===== RECORDS SUPPLIED

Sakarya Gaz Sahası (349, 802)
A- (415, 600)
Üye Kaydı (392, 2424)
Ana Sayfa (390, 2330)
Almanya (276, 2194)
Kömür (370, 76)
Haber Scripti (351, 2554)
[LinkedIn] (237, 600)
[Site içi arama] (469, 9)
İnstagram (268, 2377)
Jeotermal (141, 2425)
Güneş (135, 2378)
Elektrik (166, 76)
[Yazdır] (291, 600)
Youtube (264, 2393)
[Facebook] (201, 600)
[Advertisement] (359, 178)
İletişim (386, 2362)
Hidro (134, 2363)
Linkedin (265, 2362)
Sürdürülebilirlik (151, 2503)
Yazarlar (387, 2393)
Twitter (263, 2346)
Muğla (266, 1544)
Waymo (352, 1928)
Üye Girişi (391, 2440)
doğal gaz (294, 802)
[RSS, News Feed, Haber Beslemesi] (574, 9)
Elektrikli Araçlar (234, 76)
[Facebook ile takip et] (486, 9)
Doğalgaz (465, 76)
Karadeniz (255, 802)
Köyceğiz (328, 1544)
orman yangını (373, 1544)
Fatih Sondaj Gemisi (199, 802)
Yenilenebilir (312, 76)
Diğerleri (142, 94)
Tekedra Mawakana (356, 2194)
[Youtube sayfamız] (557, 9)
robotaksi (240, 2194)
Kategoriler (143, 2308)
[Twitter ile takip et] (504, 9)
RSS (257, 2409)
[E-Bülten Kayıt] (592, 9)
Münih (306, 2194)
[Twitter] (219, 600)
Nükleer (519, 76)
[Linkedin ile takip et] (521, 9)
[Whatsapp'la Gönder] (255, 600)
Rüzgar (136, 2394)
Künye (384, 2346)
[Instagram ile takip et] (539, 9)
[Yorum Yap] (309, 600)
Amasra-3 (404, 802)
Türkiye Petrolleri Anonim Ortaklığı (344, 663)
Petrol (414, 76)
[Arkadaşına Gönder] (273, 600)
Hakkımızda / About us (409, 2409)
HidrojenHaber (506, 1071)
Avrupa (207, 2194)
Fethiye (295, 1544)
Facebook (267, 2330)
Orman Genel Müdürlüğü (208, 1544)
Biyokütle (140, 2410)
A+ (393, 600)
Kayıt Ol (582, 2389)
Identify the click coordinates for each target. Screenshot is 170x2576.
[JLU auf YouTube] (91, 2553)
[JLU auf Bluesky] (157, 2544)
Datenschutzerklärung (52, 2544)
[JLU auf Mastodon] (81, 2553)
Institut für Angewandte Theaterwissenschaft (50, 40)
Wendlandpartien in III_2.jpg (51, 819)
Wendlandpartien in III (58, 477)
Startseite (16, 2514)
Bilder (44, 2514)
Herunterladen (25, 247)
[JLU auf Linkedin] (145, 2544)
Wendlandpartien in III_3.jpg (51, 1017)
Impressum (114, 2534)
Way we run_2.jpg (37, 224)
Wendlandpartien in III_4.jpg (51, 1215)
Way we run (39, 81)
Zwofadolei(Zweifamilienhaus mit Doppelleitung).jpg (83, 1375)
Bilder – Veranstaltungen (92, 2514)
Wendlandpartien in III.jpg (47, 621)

==========

# REQUIRED ACTION:
All of the data above should be reproduced exactly.

# EXERCISE RESPONSE:
Sakarya Gaz Sahası (349, 802)
A- (415, 600)
Üye Kaydı (392, 2424)
Ana Sayfa (390, 2330)
Almanya (276, 2194)
Kömür (370, 76)
Haber Scripti (351, 2554)
[LinkedIn] (237, 600)
[Site içi arama] (469, 9)
İnstagram (268, 2377)
Jeotermal (141, 2425)
Güneş (135, 2378)
Elektrik (166, 76)
[Yazdır] (291, 600)
Youtube (264, 2393)
[Facebook] (201, 600)
[Advertisement] (359, 178)
İletişim (386, 2362)
Hidro (134, 2363)
Linkedin (265, 2362)
Sürdürülebilirlik (151, 2503)
Yazarlar (387, 2393)
Twitter (263, 2346)
Muğla (266, 1544)
Waymo (352, 1928)
Üye Girişi (391, 2440)
doğal gaz (294, 802)
[RSS, News Feed, Haber Beslemesi] (574, 9)
Elektrikli Araçlar (234, 76)
[Facebook ile takip et] (486, 9)
Doğalgaz (465, 76)
Karadeniz (255, 802)
Köyceğiz (328, 1544)
orman yangını (373, 1544)
Fatih Sondaj Gemisi (199, 802)
Yenilenebilir (312, 76)
Diğerleri (142, 94)
Tekedra Mawakana (356, 2194)
[Youtube sayfamız] (557, 9)
robotaksi (240, 2194)
Kategoriler (143, 2308)
[Twitter ile takip et] (504, 9)
RSS (257, 2409)
[E-Bülten Kayıt] (592, 9)
Münih (306, 2194)
[Twitter] (219, 600)
Nükleer (519, 76)
[Linkedin ile takip et] (521, 9)
[Whatsapp'la Gönder] (255, 600)
Rüzgar (136, 2394)
Künye (384, 2346)
[Instagram ile takip et] (539, 9)
[Yorum Yap] (309, 600)
Amasra-3 (404, 802)
Türkiye Petrolleri Anonim Ortaklığı (344, 663)
Petrol (414, 76)
[Arkadaşına Gönder] (273, 600)
Hakkımızda / About us (409, 2409)
HidrojenHaber (506, 1071)
Avrupa (207, 2194)
Fethiye (295, 1544)
Facebook (267, 2330)
Orman Genel Müdürlüğü (208, 1544)
Biyokütle (140, 2410)
A+ (393, 600)
Kayıt Ol (582, 2389)
Identify the click coordinates for each target. Screenshot is 170x2576.
[JLU auf YouTube] (91, 2553)
[JLU auf Bluesky] (157, 2544)
Datenschutzerklärung (52, 2544)
[JLU auf Mastodon] (81, 2553)
Institut für Angewandte Theaterwissenschaft (50, 40)
Wendlandpartien in III_2.jpg (51, 819)
Wendlandpartien in III (58, 477)
Startseite (16, 2514)
Bilder (44, 2514)
Herunterladen (25, 247)
[JLU auf Linkedin] (145, 2544)
Wendlandpartien in III_3.jpg (51, 1017)
Impressum (114, 2534)
Way we run_2.jpg (37, 224)
Wendlandpartien in III_4.jpg (51, 1215)
Way we run (39, 81)
Zwofadolei(Zweifamilienhaus mit Doppelleitung).jpg (83, 1375)
Bilder – Veranstaltungen (92, 2514)
Wendlandpartien in III.jpg (47, 621)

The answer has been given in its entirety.